Soil cleanup on Shannon Park's Millbrook lands could cost $5 million | The Coast Halifax

Soil cleanup on Shannon Park's Millbrook lands could cost $5 million

Costs and timetables for cleaning up the larger, adjacent property being pitched for a new CFL stadium are still an unknown.

click to enlarge Soil cleanup on Shannon Park's Millbrook lands could cost $5 million
Halifax Municipal Archives
Tuft's Cove, Shannon Park and MacKay Bridge, circa 1973. The peninsula jutting out to the left of the military housing will be soon transferred to the Millbrook First Nation.

Thousands of tonnes of contaminated soil will need to be removed before a small portion of Shannon Park can be turned over to the Millbrook First Nation.

But how much and how long it will take to clean up the rest of Shannon Park—a parcel of land almost 10 times the size of the Millbrook property and being looked at for potential redevelopment as a CFL stadium—remains to be seen.

A federal tender issued last week says the winning bid on the smaller Millbrook site will need to excavate, transport and dispose of some 24,000 tonnes of impacted soil from the 10-acre peninsula in Dartmouth.

The remediation work is expected to be completed by next spring and could cost the federal government upwards of $5 million.

Constructed in 1949, Shannon Park served as a housing complex for military families until 2003. Canada Lands Company, the federal government’s real estate and redevelopment corporation, acquired 96.5 acres of the former DND lands in 2014.

In that same year, DND transferred just over 10 acres of the site to Indigenous Services Canada to use as an “administrative remedy” for a land claim Millbrook had made on property in Sheet Harbour.

According to Martine Stevens, spokesperson for Indigenous Services Canada, the government has been working closely with the Millbrook First Nation on the project and the band council is fully aware of remediation plans.

“It is expected that remediation will include digging and disposal of contaminated soil and debris at an appropriate waste disposal facility,” Stevens writes in an email to The Coast. “The excavated areas will be backfilled with uncontaminated soil.

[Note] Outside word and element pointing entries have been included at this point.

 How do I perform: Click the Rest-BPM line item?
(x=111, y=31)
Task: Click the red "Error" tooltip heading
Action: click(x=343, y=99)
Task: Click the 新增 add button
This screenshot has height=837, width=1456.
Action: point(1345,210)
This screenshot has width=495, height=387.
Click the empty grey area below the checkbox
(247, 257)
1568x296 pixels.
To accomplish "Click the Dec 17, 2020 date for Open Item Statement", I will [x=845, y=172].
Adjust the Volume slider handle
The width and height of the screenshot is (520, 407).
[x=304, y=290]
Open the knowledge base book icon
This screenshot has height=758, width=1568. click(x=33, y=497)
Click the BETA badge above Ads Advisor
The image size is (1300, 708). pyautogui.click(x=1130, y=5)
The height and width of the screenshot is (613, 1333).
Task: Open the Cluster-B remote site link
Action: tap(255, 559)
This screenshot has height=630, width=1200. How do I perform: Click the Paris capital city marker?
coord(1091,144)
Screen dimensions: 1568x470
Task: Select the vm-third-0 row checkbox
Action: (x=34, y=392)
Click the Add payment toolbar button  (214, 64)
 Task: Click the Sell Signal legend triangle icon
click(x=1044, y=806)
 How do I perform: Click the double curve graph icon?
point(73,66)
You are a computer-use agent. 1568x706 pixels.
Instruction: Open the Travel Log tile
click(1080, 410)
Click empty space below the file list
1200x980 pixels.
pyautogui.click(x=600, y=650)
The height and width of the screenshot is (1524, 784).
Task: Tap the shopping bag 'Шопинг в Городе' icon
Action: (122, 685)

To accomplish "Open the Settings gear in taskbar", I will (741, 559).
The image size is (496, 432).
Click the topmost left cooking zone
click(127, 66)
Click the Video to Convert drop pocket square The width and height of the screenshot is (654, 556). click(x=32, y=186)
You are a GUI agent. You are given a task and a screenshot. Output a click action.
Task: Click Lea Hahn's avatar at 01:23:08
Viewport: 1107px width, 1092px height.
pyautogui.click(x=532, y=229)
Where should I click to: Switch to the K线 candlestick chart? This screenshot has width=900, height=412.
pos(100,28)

Key to the project will be testing of the soil throughout the project to ensure the contamination is fully addressed.”

click to enlarge Soil cleanup on Shannon Park's Millbrook lands could cost $5 million
VIA CLC
The purple area is the property set to be transferred to the Millbrook First Nation.

The lands of Shannon Park have long served as a Mi’kmaq community known as Turtle Grove. Most of the area’s Indigenous inhabitants permanently moved away after the devastation of the Halifax Explosion in 1917 and subsequent pressure from neighbouring white landowners to redevelop the property.

The site's long history of various uses since that time makes it more than a little difficult to pinpoint the exact cause of the contamination.

Environmental site assessments conducted by ISC found the soil and groundwater contains hydrocarbons, benzenes, toluene and other contaminants “in excess of environmental guidelines.”

The impacted areas are limited to a former railway, rail bed, wharf and parking lot. There’s also a small concentration of lead in the area as a result of “painting activities” from Nova Scotia Power’s nearby electrical tower.

“Nova Scotia Power is aware of the contamination and is responsible for this portion of the remediation,” writes Stevens.

The spokesperson says ISC estimates the contamination originates from when Shannon Park was an active DND community, but that some of the pollution could stretch as far back as the late 1890s.

The soil contamination has no connection to the neighbouring Tufts Cove power plant, says ISC, nor did this past August’s oil spill at the plant impact the Millbrook lands.

Meanwhile, environmental assessments and remediation for the remaining 96 acres of Shannon Park will need to be conducted by Canada Lands before any redevelopment can happen.

It’s unclear whether the proposed football stadium that Maritime Football Limited Partnership wants to build on the property in time for a 2021 CFL season will hasten those timelines.

“As part of the planning process we have investigated the environmental characteristics of the property,” CLC spokesperson Manon Lapensée writes via email. “Cost related to preparing the site for redevelopment are Canada Lands’ responsibility and will be in compliance with all related regulations when the time comes.”

An Access to Information request made by The Coast this past summer asked CLC for all presentations, reports and analyses regarding the contamination of lands at Shannon Park over the past 18 years. The query resulted in 6,152 pages of relevant files.

No documents were released, however. Their publication “could reasonably be expected to be materially injurious to the financial interests of Canada Lands Company Limited.”